The children intrigue Shankar Mahadevan. When they sing in a group it feels as though their voices are on key. Individually, some voices tend to stray off-key. As Shankar Mahadevan points this out it seems to inspire a connection between the children: together, they can get it right.
The first thing you learn in any music class is the seven musical notes. The seven notes are fixed positions on what is called a musical scale. One simple way of calling out these notes is to use the numbers 1, 2, 3, 4, 5, 6, 7. Simpler still is to give them a name that is easy to call out or sing. That’s what Indian music does, using the syllables Sa Re Ga Ma Pa Dha Ni – called Sargam. Syllables make vowel sounds that are easy to sing or call out.
Shankar Mahadevan tells the children to picture the seven notes as a staircase. When they reach the seventh note they can magically pull up the staircase and sing the seven notes all over again in a higher vocal range – the next octave. And they can ascend and descend the staircase, at will.
In the first music lesson, most music teachers will teach you to sing Sargam. But sometimes your teacher might ask you to sing the musical notes, dropping their consonant sound and using the only vowel sound “aaa”. For example, while singing Sa, you drop the sound “Ss” and just sing “aa”. You are now singing what it is called "akar".
Akar is a vocal technique that will come handy as the children progress in their lessons. But Shankar Mahadevan plants the seeds right there and then because singing akar spices the first lesson with variety. It’s a fun introduction.

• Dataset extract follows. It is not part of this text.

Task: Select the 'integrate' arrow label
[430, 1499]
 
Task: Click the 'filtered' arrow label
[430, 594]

Beats come naturally to us. When a song plays we naturally feel its beats. And we naturally express the beats we feel by clapping our hands. That’s the way the children learn their next lesson – singing to a beat.
The children follow Shankar Mahadevan’s lead as he presents the whole Sargam singing one musical note to one clap of the hand, then two notes to one clap, and then four notes to one clap, and finally, eight notes (the whole octave – Sa Re Ga Ma Pa Dha Ni Sa’) to one clap. By the end of the exercise, the children understand the basic ideas of a beat, tempo, octave.

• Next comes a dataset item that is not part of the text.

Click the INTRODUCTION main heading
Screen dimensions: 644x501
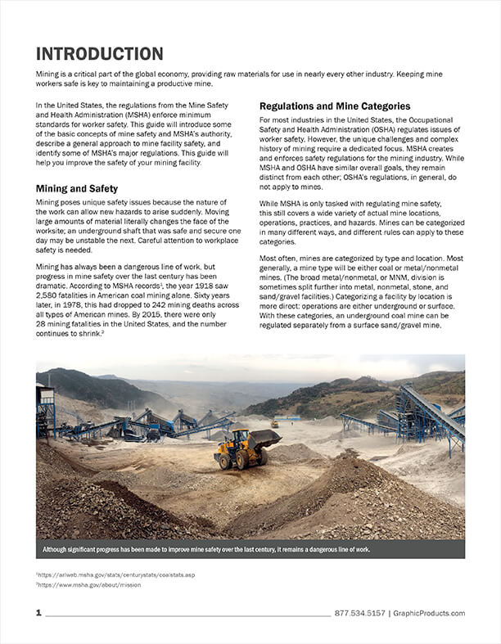pos(99,54)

Alankar is the art of creating musical phrases. First, you create a pattern by arranging two or more notes together. Next, starting from the pitch of Sa, you repeat the pattern in each successive pitch in the octave – Re, Ga, Ma, Pa, Dha, Ni, Sa’. And you end up creating a garland of that pattern. You can use this pattern-making ability to embellish a song you’re singing.
The children get from Shankar Mahadevan their first taste of singing alankars through a simple pattern – in ascending order: SaReGa, ReGaMa, GaMaPa, MaPaDha, PaDhaNi, DhaNiSa’, and then in descending: Sa’NiDha, NiDhaPa, DhaPaMa, PaMaGa, MaGaRe, GaReSa. Singing one phrase in different pitches comes intuitively to children.

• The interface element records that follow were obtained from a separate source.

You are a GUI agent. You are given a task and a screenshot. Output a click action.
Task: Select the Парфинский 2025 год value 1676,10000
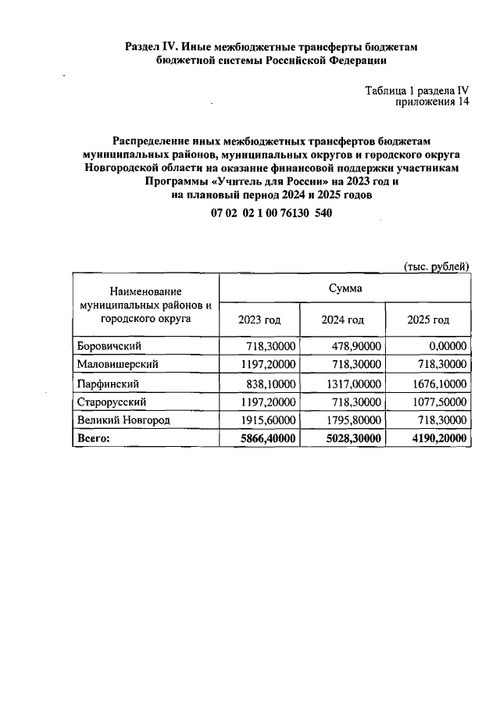click(438, 384)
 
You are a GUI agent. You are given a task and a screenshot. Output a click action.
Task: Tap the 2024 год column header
click(342, 320)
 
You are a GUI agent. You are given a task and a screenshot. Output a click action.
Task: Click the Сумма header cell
click(345, 288)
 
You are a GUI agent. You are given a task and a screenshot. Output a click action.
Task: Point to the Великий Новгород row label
click(123, 421)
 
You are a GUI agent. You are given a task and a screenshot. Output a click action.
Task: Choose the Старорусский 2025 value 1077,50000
click(438, 402)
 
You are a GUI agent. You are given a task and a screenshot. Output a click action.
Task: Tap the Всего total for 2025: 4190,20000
click(438, 440)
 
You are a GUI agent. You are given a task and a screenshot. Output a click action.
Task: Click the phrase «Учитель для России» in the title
click(259, 181)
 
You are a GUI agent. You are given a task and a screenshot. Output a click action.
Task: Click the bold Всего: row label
click(93, 440)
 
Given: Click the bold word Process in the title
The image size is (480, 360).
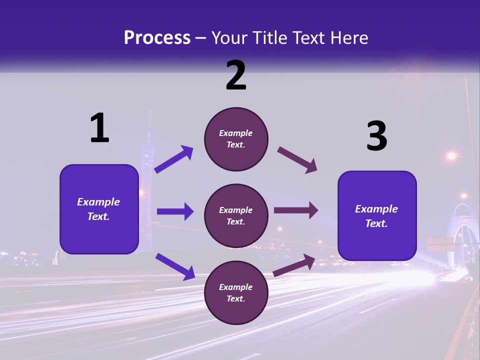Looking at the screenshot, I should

Alankars build your musical ability. Eminent musicians believe that if you sing alankars you will become more accurate in singing musical notes, and more smooth and precise in moving from one musical note to another. Alankars build your musical vision too. The more you explore patterns, the larger the stockpile of musical patterns you build in your mind.
The first lesson is over. It is memorable – the chances are high that the lesson will stay etched in the memories of the children of Govandi Education Society. It is remarkable – the chances are fair that children and their parents will spread the word about their Vidyaarambh experience with their close circles of friends, neighbours, relatives.
Wonder has worked its magic. The joy in the faces of the children seemed to say that even the unwilling would now have the desire to learn. A transformation in 40 minutes.